Jones Library’s fundraising campaign brings in money, but skyrocketing costs loom

AMHERST — Leaders of a fundraising campaign for the renovation and expansion of the Jones Library say they are well ahead of schedule in their fundraising efforts, raising nearly half of a goal of $6.6 million nine months ahead of target.

At the same time, however, campaign officials know they will need to raise even more money now that inflationary pressures have driven the overall costs of the project at 43 Amity St. from $36.3 million to between 43 and 50 million dollars.

“We knew we would need to raise over $6.6 million,” campaign co-chair Kent Faerber said.

Ginny Hamilton, who manages the fundraising campaign, told the Jones Library Building Committee last week that organizers had hoped to reach half of the goal by next May, but they are already close to it.

The campaign has raised $1.3 million of the $3.3 million institutional goal, and $1.79 million of the $3.3 million individual goal has already been pledged.

Faerber said hiring Hamilton and securing professional accounting help and a graphic designer to design materials and a website are all part of the accelerated campaign underway.

“We are building a more robust campaign than we anticipated,” Faerber said.

In a related development, Jones Library secured $50,000 from the state budget to pay for part of the cost of designing a space within the library for its English language and citizenship program.

The program, in place since the 1980s, helps immigrants, students and other non-English speakers in the region to hone their communication skills. However, as the program has grown in importance over time, some of this education now takes place at tables scattered around the library, and sometimes even in a quiet corner of the building or a stairwell.

These are the reasons why Lynne Weintraub, ESL Program Coordinator, has supported a renovated and expanded library that will provide better space for learners, who receive more than 16,000 hours of conversation and language instruction each year, including including assistance in obtaining US citizenship.

“What we don’t have here now, and what I’ve always dreamed of, is a place where students and waiting tutors can chat together without disturbing people studying or having to stand in stacks” , Weintraub said in a statement.

A centralized gathering space, she said, will also help people feel more confident in their speaking skills, while quiet study spaces will allow volunteers to better do one-on-one tutoring in privacy.

State Representative Mindy Domb, D-Amherst, and State Senator Jo Comerford, D-Northampton, helped secure the money in the state budget.

The $50,000 from the state also complements a commitment of $1 million from the city’s Community Preservation Act account for the Special Collections Hall, $200,000 from the Massachusetts Cultural Facilities Fund, $46,000 from the Beveridge Foundation and at least $1.6 million in historic Massachusetts tax credits that will come when the project is complete.

Fundraising efforts have also included regular contact with the federal legislative delegation, Faerber said. U.S. Representative Jim McGovern helped by allocating $1.1 million to the House budget after touring the existing library, and a draft National Endowment for the Humanities infrastructure challenge grant application was completed.

Amherst also joins other area communities in appealing to the Massachusetts Board of Library Commissioners and state officials for more state funding for their library projects.

Meanwhile, Faerber said he appreciates that library officials avoided a pause in preparatory work for the overall expansion project or disruptions that would disrupt the fundraising campaign.
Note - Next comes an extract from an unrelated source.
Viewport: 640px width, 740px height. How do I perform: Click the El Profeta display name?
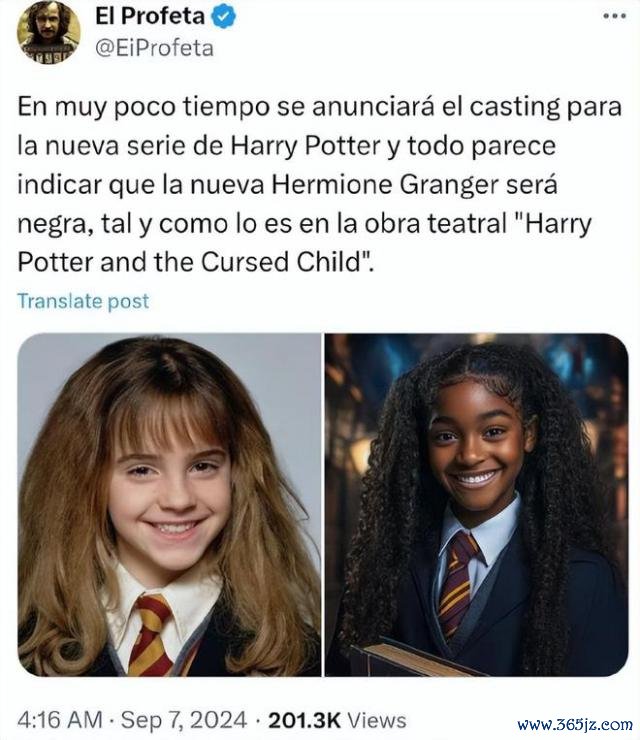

The actions that have taken place over the past two weeks have been positive, with elected trustees pledging to keep the project on track by pledging to use the Jones Inc. endowment to help pay for it, followed by the construction committee voting 5-1 that the project proceed to completion of the design phase and eventual tender documents.

City Manager Paul Bockelman and Chief Financial Officer Sean Mangano abstained in the building committee vote, while committee member Zander Lopez voted against for fear of advancing cost estimates. Lopez said his concern is whether the city has enough money, noting that the teachers have not been able to reach a new contract with the school board.

But administrator Alex Lefebvre said his concern was that it would be financially irresponsible not to continue; and Austin Sarat, chairman of the trustees, said that at the lower of the estimates, and with the financing plan in place, there would be no increased costs for the city.

Bockelman said the unfolding of the project is a conversation between the trustees and the city council, with its responsibility to ensure that the expansion and renovation of the library is carried out as well as the construction of a new elementary school, d a headquarters of the Department of Public Works and a fire station in South Amherst. .

“We have a lot of uncertainty right now,” Bockelman said.